Maintenant, j’ai ici un petit gnou adorable qui a besoin d’une famille. Donc je vais le vendre aux enchères au bénéfice de la Free Software Foundation. Si tu achètes le gnou, je peux signer la carte pour toi. Si tu as un manchot chez toi, tu as besoin de gnou pour le manchot. Il ne doit y avoir aucun manchot sans gnou, jamais. À chaque manchot, son gnou. Nous pouvons accepter le paiement en liquide, par une carte bancaire si elle peut faire des achats internationaux par téléphone, ou par bitcoins si tu as avec toi de quoi faire le paiement ici devant moi. Quand tu enchéries, prière d’agiter la main et crier la quantité le plus fort possible car j’ai des problèmes auditifs et que tu veux que je prenne note.
Je dois commencer par le prix normal de 25 €. Est-ce que j’ai 25 € ? Combien ? Combien ? J’ai 30 €. Est-ce que j’ai 35 ? 35 ? 35 € pour ce petit gnou adorable. 35 € à la FSF pour… J’ai 35. Est-ce que j’ai 40 ? 40 €. Qui a dit 50 € ? C’est vous. J’ai 50. Est-ce que j’ai 55 ? Est-ce que j’ai 55 pour ce petit gnou adorable ? Combien ? J’ai 60. Est-ce que j’ai 70 pour ce petit gnou adorable qui a besoin d’une famille. 70 à la FSF pour protéger la liberté. 70 €, dernière opportunité pour offrir 70 € ou plus. Dernière opportunité. 70 ou plus. Un, deux, trois. Vendu pour 60.

[Applaudissements]

Richard Stallman : Comment voulez-vous payer ? Venez payer. Ah, vous pouvez aller au distributeur de billets et revenir, il y aura du temps pendant que je réponds. OK, donc, venez payer 60. Et donc je le signerai après les questions.
Et vous pouvez toujours acheter des marchandises par là, elles sont moins chères, il y a des petits badges pour 2 €. C’est une manière d’appuyer la FSF. Mais vous pouvez aussi vous adhérer à la FSF à travers le site fsf.org, ou ici, vous pouvez remplir un formulaire, payer la cotisation annuelle et vous serez membre.

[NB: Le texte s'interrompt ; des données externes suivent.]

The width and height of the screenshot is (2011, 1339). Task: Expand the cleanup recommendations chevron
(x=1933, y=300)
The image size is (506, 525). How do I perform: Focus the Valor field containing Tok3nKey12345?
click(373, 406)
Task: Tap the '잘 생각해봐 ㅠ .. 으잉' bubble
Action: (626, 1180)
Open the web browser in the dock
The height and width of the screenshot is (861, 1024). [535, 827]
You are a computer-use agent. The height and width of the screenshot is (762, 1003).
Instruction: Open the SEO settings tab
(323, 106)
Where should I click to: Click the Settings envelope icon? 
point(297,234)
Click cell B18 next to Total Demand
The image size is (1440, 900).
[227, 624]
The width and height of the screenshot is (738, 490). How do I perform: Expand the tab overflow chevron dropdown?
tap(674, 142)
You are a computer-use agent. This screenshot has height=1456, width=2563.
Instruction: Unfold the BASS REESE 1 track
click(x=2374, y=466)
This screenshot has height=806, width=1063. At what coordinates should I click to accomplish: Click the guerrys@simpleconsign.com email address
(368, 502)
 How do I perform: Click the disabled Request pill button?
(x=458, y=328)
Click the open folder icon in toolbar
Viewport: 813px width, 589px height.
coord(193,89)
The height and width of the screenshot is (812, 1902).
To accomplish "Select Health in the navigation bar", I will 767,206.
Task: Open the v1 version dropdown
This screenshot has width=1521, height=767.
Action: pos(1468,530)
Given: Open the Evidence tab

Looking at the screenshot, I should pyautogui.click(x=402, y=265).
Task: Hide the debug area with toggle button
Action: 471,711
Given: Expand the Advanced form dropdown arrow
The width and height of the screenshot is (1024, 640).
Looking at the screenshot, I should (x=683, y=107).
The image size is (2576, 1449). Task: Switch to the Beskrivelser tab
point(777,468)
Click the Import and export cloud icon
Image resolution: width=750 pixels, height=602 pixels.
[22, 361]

Maintenant les questions. Est-ce qu’il y a un autre microphone utilisable pour ça ? Je peux utiliser l’autre microphone et le garder à la main. Donc celui-ci sera pour poser des questions mais pour ne pas perdre de temps, je propose de maintenir le micro dans un seul lieu ici et que les gens se déplacent pour poser des questions. C’est beaucoup mieux, vous verrez. Donc ici, venez ici pour poser des questions. Est-ce que ça fonctionne ? Il n’est pas encore activé. Allô. Celui-ci ne marche pas. OK. Maintenant oui. Donc les questions. Venez maintenant à la queue, c’est une méthode plus juste et plus efficace. Par là à la queue.

Public : Il y a des gens comme moi, comme la plupart d’entre nous qui se soucient…

RMS : Il faut prononcer plus clairement chaque consonne, mon problème est de reconnaître les consonnes, donc il faut parler plus lentement, en articulant chaque consonne.

Public : D’accord. Donc, ici, la plupart d’entre nous sont soucieux de leur protection de leurs données privées. Mais la majorité des gens s’en moque complètement. Il y a même des gens qui sont prêts à donner leurs données privées pour être célèbres.

RMS : Il y a des fous !

Public : Il y a des fous.

RMS : Il y a des sots !

Public : Il y a des sots. La plupart des gens s’en moquent complètement.

RMS : La question, s’il vous plaît.

Public : La question c’est « la plupart des gens utilisent Facebook pour organiser… »

RMS : Non, c’est Facebook qui les utilise. Oui, ce sont des sots, mais c’est quoi la question ?

Public : C’est, je n’ai pas envie de me couper de ces gens, parce que le seul moyen que j’ai d’aller à leurs événements qu’ils organisent, c’est d’avoir un compte Facebook.

RMS : Mais moi, je n’aurai pas de compte Facebook. Ça, c’est un principe. Et je dis aux gens, si vous voulez m’inviter, voici les manières possibles.

Public : Mais ils n’ont pas tous envie de faire l’effort de se débarrasser de Facebook.

RMS : Donc ceux qui ne font pas l’effort, évidemment, n’ont pas vraiment envie de vous inviter.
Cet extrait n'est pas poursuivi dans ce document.